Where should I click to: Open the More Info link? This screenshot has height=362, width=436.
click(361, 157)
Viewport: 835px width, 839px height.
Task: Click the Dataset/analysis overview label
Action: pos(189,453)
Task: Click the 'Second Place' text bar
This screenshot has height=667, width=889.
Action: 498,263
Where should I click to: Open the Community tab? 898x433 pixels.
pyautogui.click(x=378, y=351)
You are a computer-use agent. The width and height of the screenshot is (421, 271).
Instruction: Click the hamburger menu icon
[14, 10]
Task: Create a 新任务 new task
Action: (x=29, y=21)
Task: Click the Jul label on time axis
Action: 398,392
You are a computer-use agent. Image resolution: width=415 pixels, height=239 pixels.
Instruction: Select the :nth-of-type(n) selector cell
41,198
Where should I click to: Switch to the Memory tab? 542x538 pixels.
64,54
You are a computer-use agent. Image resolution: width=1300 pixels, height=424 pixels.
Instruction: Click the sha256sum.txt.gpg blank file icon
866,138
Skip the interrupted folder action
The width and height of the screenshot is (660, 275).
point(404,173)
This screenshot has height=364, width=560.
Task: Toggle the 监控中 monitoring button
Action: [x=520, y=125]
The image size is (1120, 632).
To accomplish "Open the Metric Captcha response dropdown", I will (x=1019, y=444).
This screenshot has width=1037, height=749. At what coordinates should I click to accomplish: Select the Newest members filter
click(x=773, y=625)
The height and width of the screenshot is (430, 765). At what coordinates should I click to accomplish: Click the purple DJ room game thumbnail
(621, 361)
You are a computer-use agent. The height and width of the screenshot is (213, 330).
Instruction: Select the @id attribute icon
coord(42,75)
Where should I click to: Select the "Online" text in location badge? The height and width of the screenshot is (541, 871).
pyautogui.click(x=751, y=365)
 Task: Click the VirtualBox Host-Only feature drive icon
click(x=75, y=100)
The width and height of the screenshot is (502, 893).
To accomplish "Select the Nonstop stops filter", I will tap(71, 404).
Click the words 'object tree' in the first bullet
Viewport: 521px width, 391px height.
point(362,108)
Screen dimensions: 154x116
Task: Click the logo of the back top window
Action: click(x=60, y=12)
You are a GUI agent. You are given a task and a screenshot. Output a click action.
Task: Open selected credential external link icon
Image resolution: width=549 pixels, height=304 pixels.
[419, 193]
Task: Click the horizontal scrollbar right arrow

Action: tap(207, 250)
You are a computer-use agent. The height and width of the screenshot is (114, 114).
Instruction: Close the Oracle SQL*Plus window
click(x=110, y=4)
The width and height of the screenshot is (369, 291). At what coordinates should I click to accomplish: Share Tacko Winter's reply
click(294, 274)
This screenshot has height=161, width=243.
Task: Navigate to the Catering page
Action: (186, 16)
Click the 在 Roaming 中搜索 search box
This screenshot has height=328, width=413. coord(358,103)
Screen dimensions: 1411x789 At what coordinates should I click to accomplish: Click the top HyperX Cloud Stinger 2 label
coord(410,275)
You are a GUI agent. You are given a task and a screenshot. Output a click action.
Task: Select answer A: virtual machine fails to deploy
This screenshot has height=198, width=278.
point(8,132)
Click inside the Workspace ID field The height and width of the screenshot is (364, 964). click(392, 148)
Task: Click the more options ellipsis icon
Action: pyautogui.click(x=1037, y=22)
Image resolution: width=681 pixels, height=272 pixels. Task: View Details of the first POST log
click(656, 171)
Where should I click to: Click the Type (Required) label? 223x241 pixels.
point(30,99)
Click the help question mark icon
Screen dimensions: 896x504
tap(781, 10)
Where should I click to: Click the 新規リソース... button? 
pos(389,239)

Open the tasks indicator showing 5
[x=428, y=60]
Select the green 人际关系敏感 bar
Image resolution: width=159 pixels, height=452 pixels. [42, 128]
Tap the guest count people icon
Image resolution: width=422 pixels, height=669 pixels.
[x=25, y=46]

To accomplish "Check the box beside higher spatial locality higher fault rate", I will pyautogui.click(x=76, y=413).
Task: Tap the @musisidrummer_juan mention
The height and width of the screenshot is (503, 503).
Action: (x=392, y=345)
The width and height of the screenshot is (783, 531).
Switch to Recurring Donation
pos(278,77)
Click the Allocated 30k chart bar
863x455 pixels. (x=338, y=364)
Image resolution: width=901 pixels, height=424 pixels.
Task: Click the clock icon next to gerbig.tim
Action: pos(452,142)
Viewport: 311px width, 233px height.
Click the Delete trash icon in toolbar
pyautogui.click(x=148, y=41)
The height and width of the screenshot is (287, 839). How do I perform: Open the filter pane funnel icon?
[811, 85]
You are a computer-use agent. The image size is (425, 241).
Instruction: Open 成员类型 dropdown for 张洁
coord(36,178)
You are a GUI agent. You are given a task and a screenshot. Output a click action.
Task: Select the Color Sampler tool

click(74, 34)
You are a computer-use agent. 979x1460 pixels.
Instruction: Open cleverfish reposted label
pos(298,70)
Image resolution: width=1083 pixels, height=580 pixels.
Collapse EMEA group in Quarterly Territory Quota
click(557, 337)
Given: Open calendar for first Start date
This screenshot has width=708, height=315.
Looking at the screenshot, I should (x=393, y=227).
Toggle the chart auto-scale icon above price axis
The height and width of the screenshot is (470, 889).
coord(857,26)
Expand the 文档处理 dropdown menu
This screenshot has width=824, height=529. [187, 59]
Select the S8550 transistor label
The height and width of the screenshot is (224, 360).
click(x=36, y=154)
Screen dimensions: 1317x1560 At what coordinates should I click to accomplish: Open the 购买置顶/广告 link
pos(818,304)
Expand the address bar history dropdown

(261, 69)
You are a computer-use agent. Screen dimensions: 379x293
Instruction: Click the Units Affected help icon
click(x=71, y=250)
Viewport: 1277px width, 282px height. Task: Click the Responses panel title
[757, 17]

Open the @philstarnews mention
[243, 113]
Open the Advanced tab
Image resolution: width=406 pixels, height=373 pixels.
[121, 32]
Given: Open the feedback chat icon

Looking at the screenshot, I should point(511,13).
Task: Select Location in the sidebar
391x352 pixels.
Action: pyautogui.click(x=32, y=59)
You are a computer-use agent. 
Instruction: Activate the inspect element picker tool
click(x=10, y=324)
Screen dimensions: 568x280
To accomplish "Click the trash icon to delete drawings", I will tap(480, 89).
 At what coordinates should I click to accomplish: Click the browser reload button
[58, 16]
+-------+
▶ [Assigned task]: Please output the lines of the listing above that fall in the stretch from the one with "Where should I click to: Switch" through the one with "You are a computer-use agent. Image resolution: width=1300", exactly and only those.

▶ [Exercise output]:
Where should I click to: Switch to the Memory tab? 542x538 pixels.
64,54
You are a computer-use agent. Image resolution: width=1300 pixels, height=424 pixels.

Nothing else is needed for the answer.